Abu Thalib seorang tokoh Quraisy yang disegani, kewibawaan beliau menjadi pelindung Rasulullah, namun beliau tak sempat mengucapkan dua kalimat syahadat, sehingga beliau meninggal dalam keadaan Kafir.
Wafatnya kedua pelindung Nabi, menjadikan hati beliau sangat duka cita, sehingga tahun kesepuluh kenabian dinamakan “Amul Huzni” artinya tahun kesedihan.
2. Tekanan Kaum Kafir Quraisy
Sepeninggal Khadijah dan Abu Thalib, sebagai pelindung dan penasihat Nabi Muhammad Saw, kafir Quraisy semakin berkuasa mengancam dan menganiaya Nabi, agar beliau menghentikan dakwahnya.
Abu Lahab, Hakim bin Ash dan Utbah bin Muit adalah tetangga dekat Nabi Muhammad Saw. Mereka selalu melempari kotoran dan najis ke halaman rumah Nabi dan juga jalan yang menuju rumah beliau. Ketika Nabi keluar rumah, dengan segera mereka melempari kotoran dan najis, bahkan ketika Nabi menunaikan sholat.
Istri Abu Lahab selalu meletakkan duri atau pecahan-pecahan di muka pintu Nabi, sehingga dapat melukai dan mengganggu beliau keluar rumah.
Pernah ketika Nabi sedang memberi pelajaran kepada sahabat-sahabat tentang Agama Islam di masjid, kaum kafir Quraisy jadi marah. Nabi dan sahabat-sahabat beliau mereka pukul.
PERJALANAN HIJRAH KE THAIF
Sesudah Abu Thalib dan Khadijah meninggal dunia, Nabi melihat bahwa penganiayaan kaum kafir Quraisy terhadap beliau daqn sahabat-sahabatnya makin menjadi-jadi, di luar perikemanusiaan dan sopan santun. Beliau yakin bahwa kota Makkah tidak sesuai lagi untuk dijadikan pusat dakwah.
Karena itu, dibuatlah rencana akan menjalankan seruan agama Islam keluar kota makkah, dengan harapan akan dapat menemukan tempat lain yang sesuai untuk dijadikan pusat dakwah. Nabi mulai mengunjungi beberapa negeri sambil memperkenalkan diri pokok-pokok agama Islam kepada penduduk.
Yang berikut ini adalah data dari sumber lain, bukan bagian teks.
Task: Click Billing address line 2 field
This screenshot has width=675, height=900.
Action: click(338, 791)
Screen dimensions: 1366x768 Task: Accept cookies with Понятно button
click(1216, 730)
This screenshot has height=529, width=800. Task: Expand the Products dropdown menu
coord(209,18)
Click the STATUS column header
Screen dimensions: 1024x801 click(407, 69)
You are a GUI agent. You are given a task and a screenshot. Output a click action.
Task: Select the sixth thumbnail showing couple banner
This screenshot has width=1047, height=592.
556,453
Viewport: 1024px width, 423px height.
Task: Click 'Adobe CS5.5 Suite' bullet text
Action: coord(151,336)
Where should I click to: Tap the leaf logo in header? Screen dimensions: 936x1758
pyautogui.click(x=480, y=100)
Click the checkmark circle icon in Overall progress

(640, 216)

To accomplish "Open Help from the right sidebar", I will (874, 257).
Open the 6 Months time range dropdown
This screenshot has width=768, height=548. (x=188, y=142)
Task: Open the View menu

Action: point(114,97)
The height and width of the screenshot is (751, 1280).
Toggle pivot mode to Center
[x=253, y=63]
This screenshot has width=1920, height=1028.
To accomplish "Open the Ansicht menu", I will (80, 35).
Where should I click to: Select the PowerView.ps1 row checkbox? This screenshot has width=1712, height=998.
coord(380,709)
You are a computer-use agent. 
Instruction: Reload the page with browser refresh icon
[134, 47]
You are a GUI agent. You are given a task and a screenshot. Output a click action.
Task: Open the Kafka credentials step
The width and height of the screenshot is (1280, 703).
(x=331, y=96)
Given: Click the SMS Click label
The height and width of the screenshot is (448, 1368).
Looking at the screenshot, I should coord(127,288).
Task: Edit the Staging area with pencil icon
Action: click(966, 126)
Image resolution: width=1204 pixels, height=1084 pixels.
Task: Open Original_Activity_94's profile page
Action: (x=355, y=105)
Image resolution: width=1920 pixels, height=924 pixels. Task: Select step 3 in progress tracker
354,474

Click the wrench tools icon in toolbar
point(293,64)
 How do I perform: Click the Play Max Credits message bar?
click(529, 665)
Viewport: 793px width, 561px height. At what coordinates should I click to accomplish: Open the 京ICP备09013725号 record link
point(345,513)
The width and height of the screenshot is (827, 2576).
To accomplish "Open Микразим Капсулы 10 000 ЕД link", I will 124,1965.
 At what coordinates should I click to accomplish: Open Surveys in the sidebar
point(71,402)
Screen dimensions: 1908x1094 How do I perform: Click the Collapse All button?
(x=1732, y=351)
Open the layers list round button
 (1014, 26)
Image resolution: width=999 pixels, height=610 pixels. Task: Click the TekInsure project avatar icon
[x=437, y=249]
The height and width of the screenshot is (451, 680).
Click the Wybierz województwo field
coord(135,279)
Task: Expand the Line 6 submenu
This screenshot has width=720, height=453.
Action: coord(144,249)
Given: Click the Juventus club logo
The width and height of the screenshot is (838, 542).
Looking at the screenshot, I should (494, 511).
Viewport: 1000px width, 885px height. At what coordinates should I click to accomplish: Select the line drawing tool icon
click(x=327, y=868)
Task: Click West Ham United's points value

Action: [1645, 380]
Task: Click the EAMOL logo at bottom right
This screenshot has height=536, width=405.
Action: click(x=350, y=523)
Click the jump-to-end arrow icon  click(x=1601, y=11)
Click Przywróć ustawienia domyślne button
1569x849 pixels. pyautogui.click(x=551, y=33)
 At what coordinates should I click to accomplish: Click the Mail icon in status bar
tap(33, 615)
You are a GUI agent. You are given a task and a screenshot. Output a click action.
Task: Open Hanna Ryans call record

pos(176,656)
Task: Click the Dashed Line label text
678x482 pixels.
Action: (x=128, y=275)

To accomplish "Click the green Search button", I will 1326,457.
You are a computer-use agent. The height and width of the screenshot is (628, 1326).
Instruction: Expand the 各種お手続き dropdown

Akan tetapi, Nabi senantiasa juga menemui kesengsaraan dan kesulitan-kesulitan. Sering kali beliau mendengar penduduk negeri-negeri itu mengejek : “Sekiranya kata-kata yang diserukan itu baik, tentu keluarga dan kaum kerabatnyalah yang menerima lebih dahulu”.
Akhirnya sampailah Nabi bersama Zaid bin Tsabit di negeri Thaif. Negeri Thaif terkenal berhawa sejuk dan keramahan penduduknya terhadap tamu yang datang.
Di Thaif Nabi menyeru orang-orang terkemuka di kota itu agar menyembah kepada Allah SWT. Penduduk Thaif menolak sambil mengusir kedatangan Nabi. Mereka mencaci maki, mempersorakkan dan melempari Nabi dengan batu, Nabi menderita luka-luka.
Untuk membersihkan darah luka yang mengalir, Nabi berteduh di kebun anggur, kemudian malaikat Jibril datang dan menjumpainya memohon agar beliau mengijinkan untuk menghimpit penduduk negeri Thaif dengan dua buah gunung. Nabi menolak dan berdo’a: Allahummah diqaumi fainnahum la ya’lamun. Artinya: “Ya, Allah berikanlah petunjuk kepada kaumku, sesungguhnya mereka tidak mengetahui”.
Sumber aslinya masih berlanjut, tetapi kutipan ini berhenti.